Eine junge Dominikanerin teilte in den sozialen Medien mit, wie ihr erster Besuch in einer gynäkologischen Praxis gewesen war – eine Erfahrung, die laut ihrer Schilderung am Ende weitaus schwieriger war, als sie erwartet hatte. Ihre Schilderung erregte online schnell Aufmerksamkeit, insbesondere wegen der Art und Weise, wie sie beschrieb, was während des Eingriffs geschah.

Ihrer Erklärung zufolge hatte sie angefangen, mit einer Frau Sex zu haben, und dachte, dass sie nach dem Beginn ihres Sexuallebens zur Untersuchung in ein medizinisches Zentrum gehen sollte. Während des Termins fragte die Ärztin oder der Arzt, ob sie mit jemandem zusammen sei.
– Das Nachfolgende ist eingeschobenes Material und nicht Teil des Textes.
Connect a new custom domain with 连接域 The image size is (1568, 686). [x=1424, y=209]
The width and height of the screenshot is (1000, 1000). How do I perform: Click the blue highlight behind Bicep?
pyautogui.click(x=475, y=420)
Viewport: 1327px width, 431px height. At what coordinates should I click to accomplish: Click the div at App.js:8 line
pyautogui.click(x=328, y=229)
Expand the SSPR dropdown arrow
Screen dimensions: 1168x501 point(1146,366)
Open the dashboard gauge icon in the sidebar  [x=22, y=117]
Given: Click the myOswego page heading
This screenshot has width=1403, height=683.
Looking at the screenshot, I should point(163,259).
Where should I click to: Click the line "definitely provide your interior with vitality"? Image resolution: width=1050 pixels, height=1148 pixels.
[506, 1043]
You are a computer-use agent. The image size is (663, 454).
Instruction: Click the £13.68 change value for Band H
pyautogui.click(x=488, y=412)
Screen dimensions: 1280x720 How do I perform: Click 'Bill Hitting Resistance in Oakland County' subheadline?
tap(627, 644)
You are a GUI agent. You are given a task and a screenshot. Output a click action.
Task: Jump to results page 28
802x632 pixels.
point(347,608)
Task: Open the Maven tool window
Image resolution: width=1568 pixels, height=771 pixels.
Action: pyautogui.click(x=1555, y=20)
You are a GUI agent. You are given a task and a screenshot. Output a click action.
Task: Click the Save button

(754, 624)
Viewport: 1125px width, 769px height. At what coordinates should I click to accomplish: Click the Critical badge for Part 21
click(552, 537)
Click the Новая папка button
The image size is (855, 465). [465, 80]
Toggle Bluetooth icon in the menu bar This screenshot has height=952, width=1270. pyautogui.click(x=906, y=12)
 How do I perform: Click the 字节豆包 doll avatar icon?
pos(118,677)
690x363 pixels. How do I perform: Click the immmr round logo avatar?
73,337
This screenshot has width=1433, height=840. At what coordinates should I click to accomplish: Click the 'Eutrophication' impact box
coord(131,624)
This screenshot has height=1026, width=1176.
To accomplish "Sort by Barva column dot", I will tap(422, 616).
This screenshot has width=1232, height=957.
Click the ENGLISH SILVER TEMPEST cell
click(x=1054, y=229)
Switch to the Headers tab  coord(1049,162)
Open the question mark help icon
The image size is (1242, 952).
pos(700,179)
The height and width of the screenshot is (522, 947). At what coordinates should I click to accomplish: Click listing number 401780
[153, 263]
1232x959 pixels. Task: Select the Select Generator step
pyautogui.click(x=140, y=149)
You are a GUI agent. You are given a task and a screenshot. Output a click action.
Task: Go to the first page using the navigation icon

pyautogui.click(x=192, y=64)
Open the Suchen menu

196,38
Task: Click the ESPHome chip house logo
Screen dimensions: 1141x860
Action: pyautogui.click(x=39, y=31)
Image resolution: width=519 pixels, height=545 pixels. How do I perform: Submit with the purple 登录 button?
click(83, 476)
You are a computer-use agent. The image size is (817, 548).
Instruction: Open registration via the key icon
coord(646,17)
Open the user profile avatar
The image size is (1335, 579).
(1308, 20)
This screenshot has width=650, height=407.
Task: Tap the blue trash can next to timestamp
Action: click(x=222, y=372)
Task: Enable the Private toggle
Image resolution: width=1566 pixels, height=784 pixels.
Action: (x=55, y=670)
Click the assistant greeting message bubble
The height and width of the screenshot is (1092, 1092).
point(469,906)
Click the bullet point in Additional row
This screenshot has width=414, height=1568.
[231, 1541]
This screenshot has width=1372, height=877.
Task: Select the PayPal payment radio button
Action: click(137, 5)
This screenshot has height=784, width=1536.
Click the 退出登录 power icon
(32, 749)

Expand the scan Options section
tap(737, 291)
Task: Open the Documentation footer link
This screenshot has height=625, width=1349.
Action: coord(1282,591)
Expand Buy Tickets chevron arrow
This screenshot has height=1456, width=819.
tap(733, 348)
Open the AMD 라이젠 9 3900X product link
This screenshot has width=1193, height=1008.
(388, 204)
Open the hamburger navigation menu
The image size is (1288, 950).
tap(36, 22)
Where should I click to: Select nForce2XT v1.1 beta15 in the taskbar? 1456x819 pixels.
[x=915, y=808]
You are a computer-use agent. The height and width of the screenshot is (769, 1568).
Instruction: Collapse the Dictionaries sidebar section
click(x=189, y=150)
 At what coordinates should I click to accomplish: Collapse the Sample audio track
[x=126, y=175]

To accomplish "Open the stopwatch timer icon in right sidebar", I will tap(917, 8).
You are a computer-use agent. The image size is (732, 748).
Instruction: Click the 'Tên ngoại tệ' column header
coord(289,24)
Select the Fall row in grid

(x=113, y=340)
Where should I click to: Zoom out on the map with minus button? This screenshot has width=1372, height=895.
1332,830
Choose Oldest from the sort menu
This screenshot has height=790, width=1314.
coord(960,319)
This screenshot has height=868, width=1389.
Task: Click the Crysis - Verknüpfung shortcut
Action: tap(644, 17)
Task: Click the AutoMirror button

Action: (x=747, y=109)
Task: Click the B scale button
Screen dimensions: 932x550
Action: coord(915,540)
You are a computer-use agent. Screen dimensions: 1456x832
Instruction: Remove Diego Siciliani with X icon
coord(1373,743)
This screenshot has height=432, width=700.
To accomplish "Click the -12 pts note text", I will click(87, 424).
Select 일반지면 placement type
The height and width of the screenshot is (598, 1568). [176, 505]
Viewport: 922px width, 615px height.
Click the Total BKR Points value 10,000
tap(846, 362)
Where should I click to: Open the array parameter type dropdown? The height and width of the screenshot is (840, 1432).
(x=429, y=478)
Sie antwortete mit Ja, präzisierte jedoch nicht, dass es sich um eine Frau handelte.

Die junge Frau sagte, dass sie sich anschließend für den Eingriff hinlegte und wusste, dass die medizinische Fachkraft ein Instrument einführen würde. Sie sagte jedoch, dass sie zu Beginn der Untersuchung eine sehr starke körperliche Reaktion hatte: „Ich wand mich, ich beugte mich komplett nach vorn“. Mitten in ihrem Bericht versuchte sie zu erklären, was sie dabei gegenüber der behandelnden Person empfand, doch der Satz blieb unvollendet: „Ich hatte das Gefühl, dass die behandelnde Person …“.

An einer anderen Stelle ihrer Schilderung erklärte sie, sie habe angenommen, auf den Termin vorbereitet zu sein, einfach weil sie bereits Sex gehabt hatte. „Ich dachte, ich sei bereits bereit“, sagte sie, bevor sie einräumte, dass sie eigentlich nicht wusste, wie sie erklären sollte, was sie erlebte. Sie berichtete außerdem, dass die behandelnde Person sie erneut fragte, ob sie tatsächlich mit jemandem zusammen sei, und sie wieder mit Ja antwortete.

Die junge Frau sagte, sie habe den Termin „traumatisiert“ verlassen, und berichtete, dass sie sogar eine Träne vergossen habe. Später erklärte sie der medizinischen Fachkraft, dass sie eine Partnerin hatte – etwas, das sie bei den anfänglichen Fragen nicht präzisiert hatte. In ihren eigenen Worten war nach dieser Klarstellung „dort alles in Ordnung“.

Die Schilderung löste in den sozialen Medien Kommentare und Diskussionen über unangenehme Situationen aus, die während eines gynäkologischen Termins entstehen können, über die Schwierigkeiten, die manche Menschen haben, mit einer medizinischen Fachkraft über ihr Intimleben zu sprechen, sowie über die Bedeutung von Einwilligung und Kommunikation bei jedem medizinischen Eingriff.